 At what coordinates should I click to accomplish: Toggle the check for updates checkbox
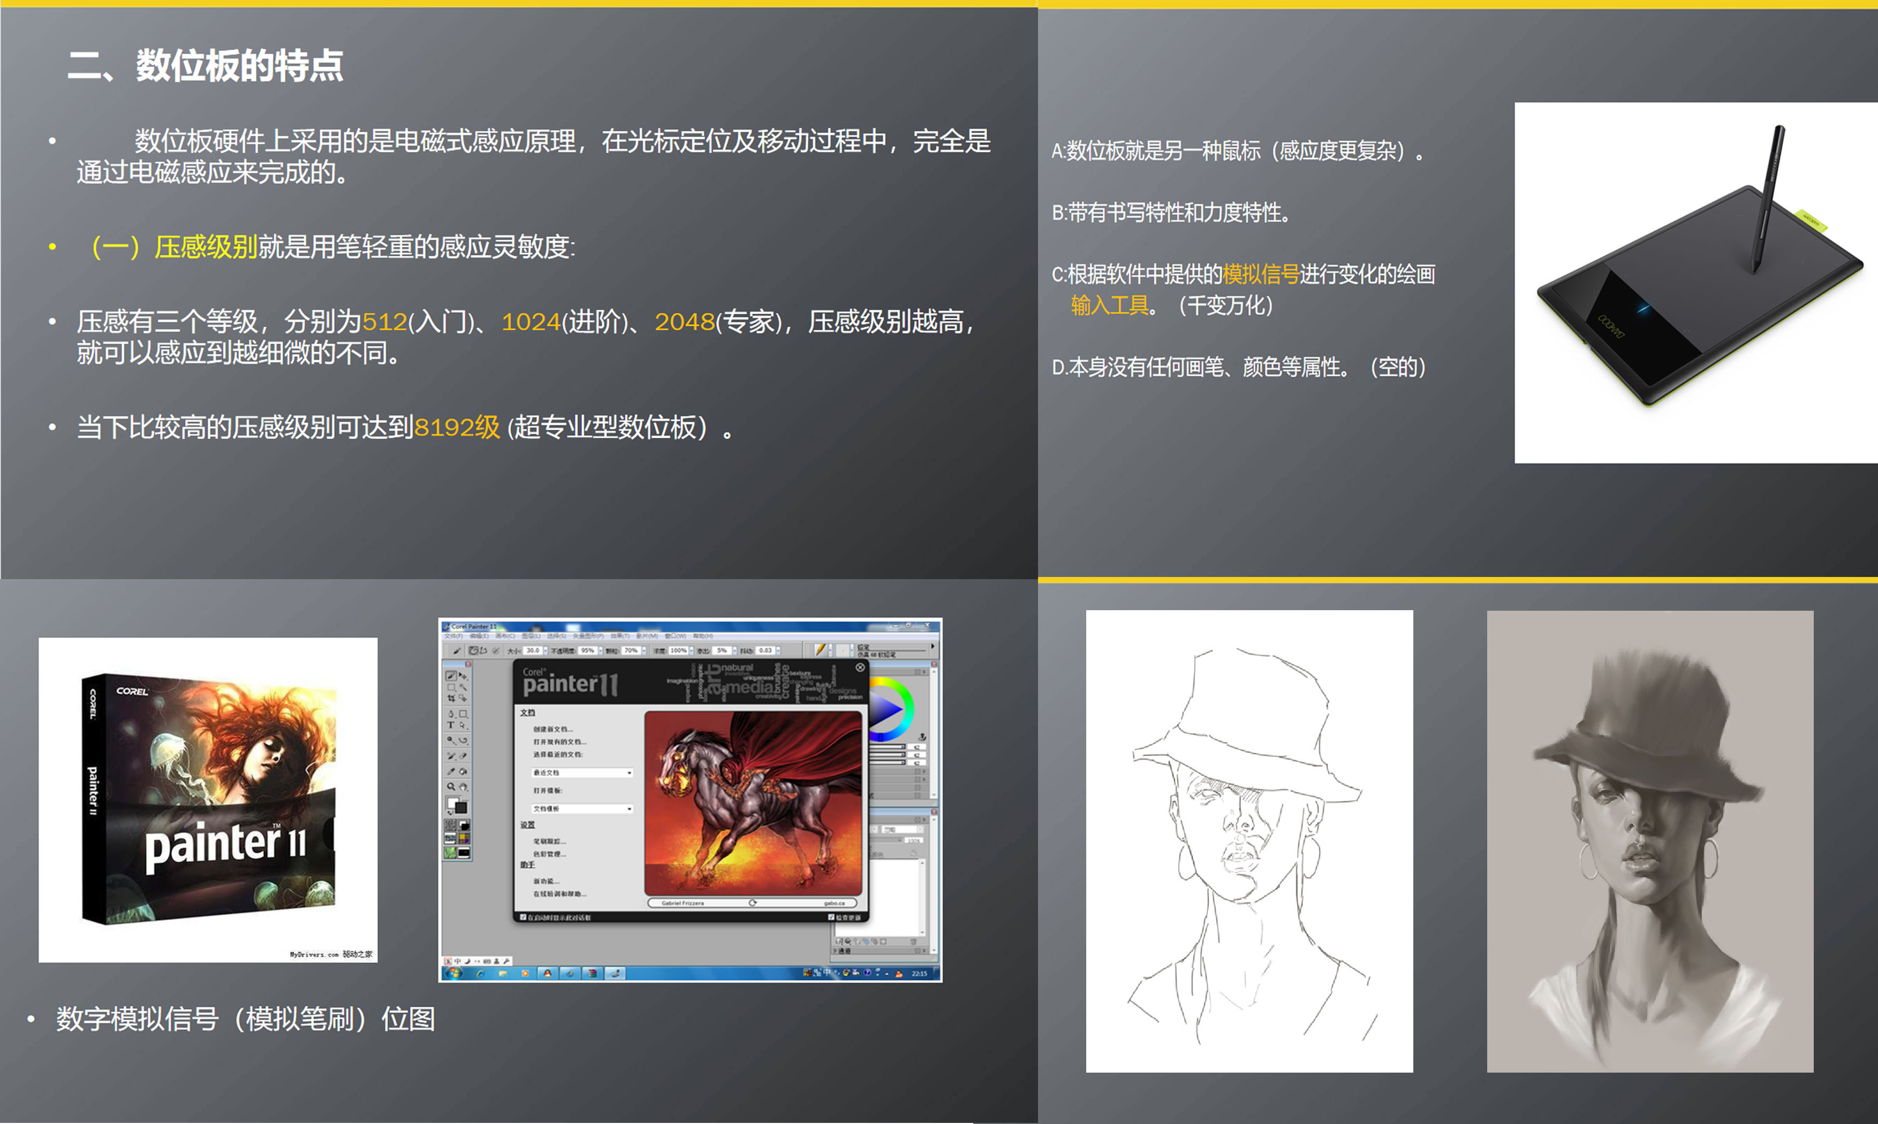(832, 917)
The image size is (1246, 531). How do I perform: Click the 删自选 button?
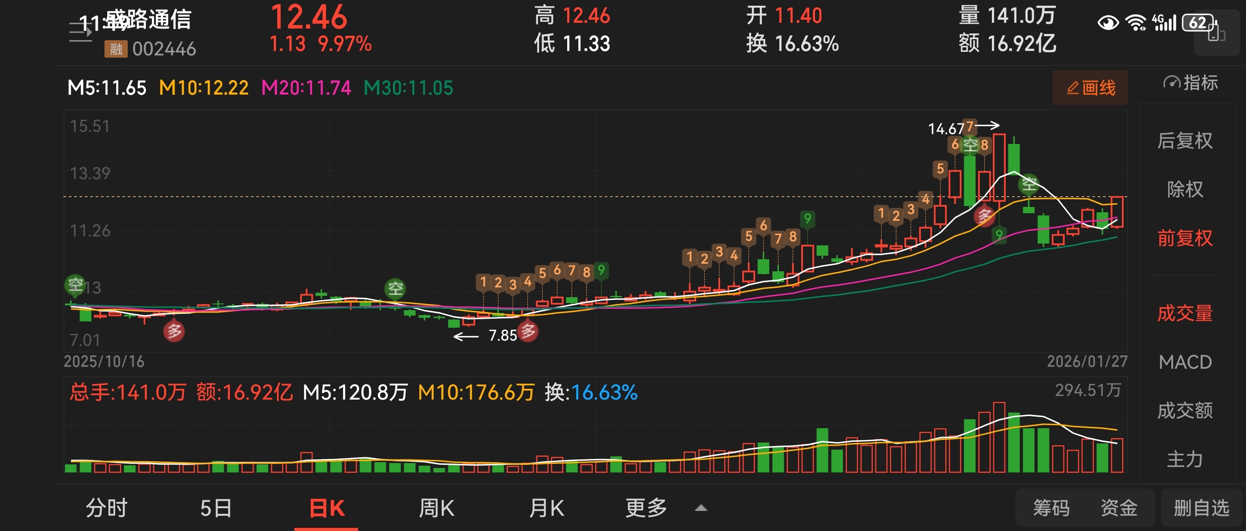(x=1202, y=508)
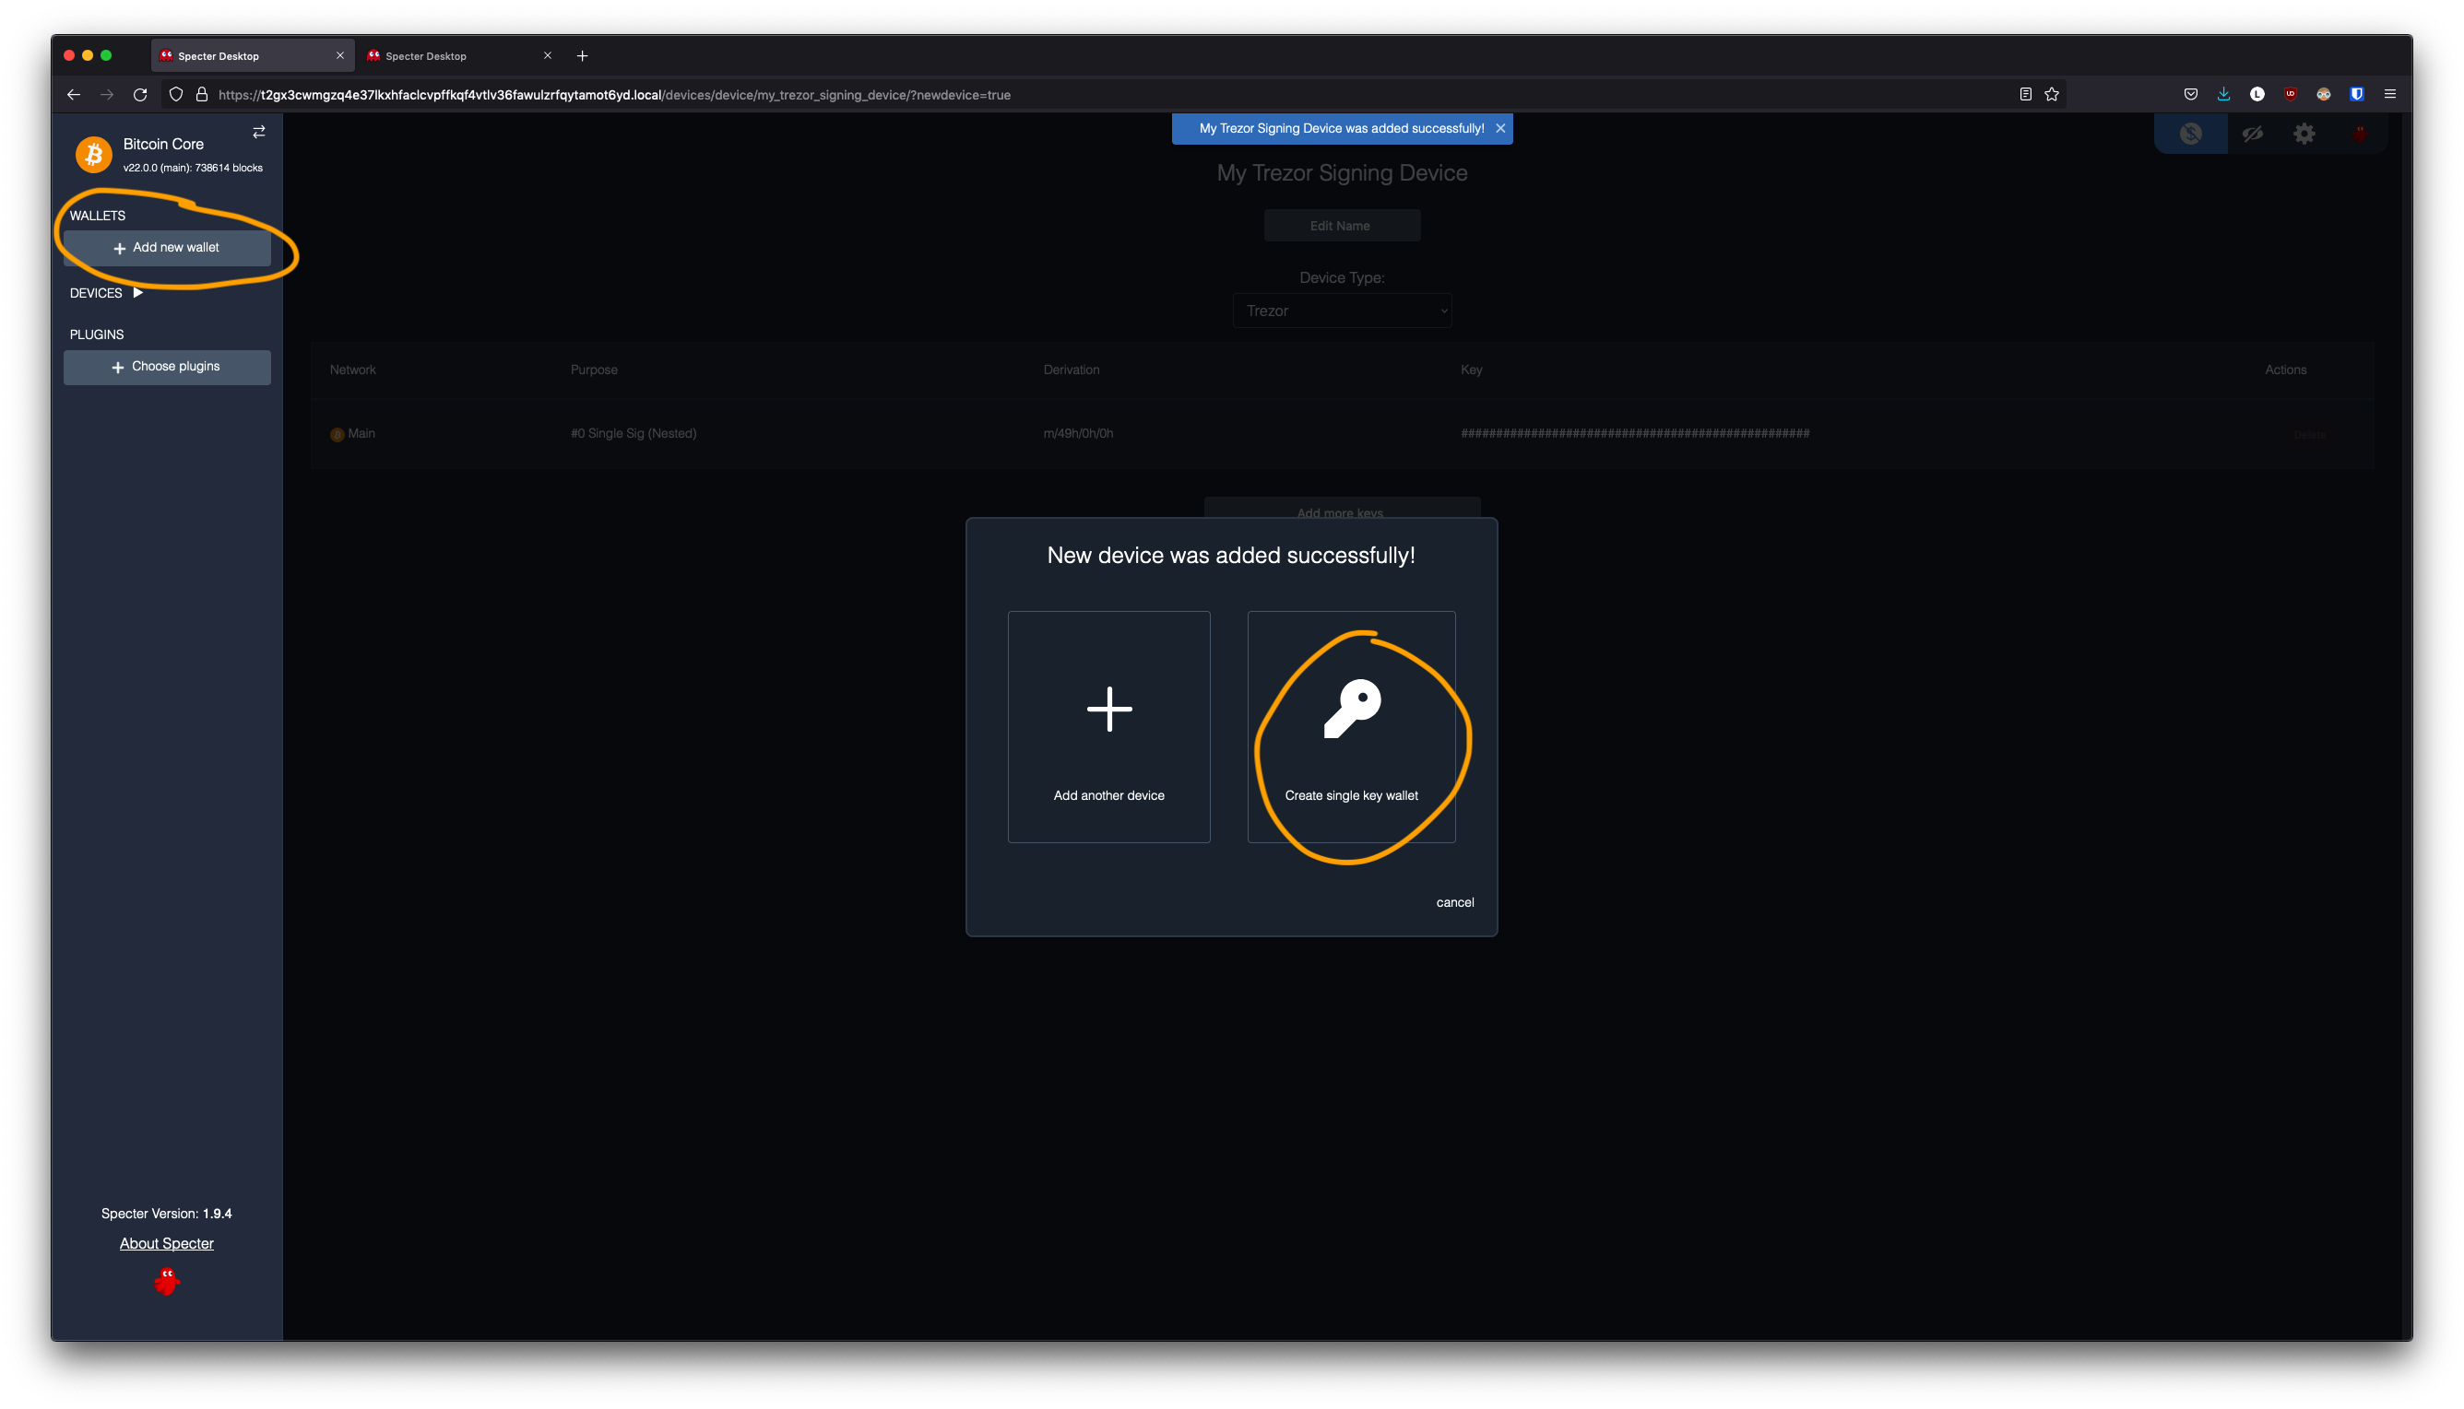Image resolution: width=2464 pixels, height=1409 pixels.
Task: Click Save to Pocket icon in toolbar
Action: 2190,94
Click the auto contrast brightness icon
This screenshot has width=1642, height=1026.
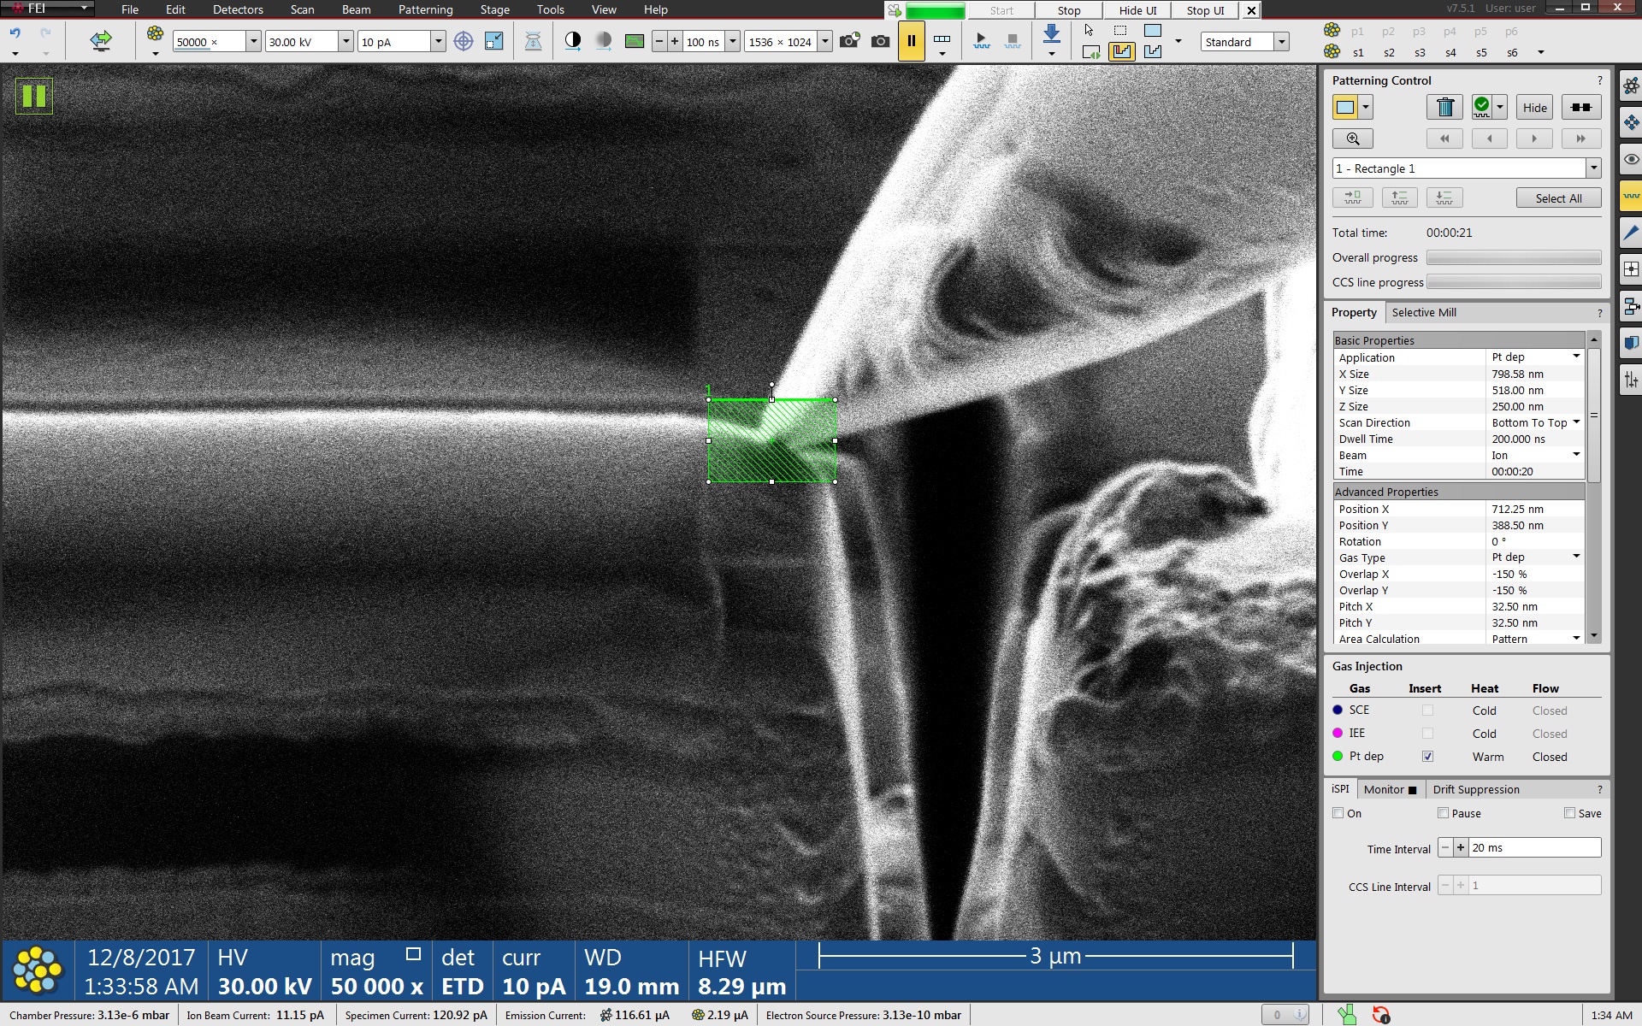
________________
* [PROBLEM]:
Print out the records in full and exactly, dropping every picture.

* [ANSWER]:
 At what coordinates should I click to accomplish: Toggle the check for updates checkbox
(832, 917)
The image size is (1246, 531). How do I perform: Click the 删自选 button?
(x=1202, y=508)
Image resolution: width=2464 pixels, height=1409 pixels.
Task: Click Save to Pocket icon in toolbar
Action: 2190,94
Click the auto contrast brightness icon
This screenshot has width=1642, height=1026.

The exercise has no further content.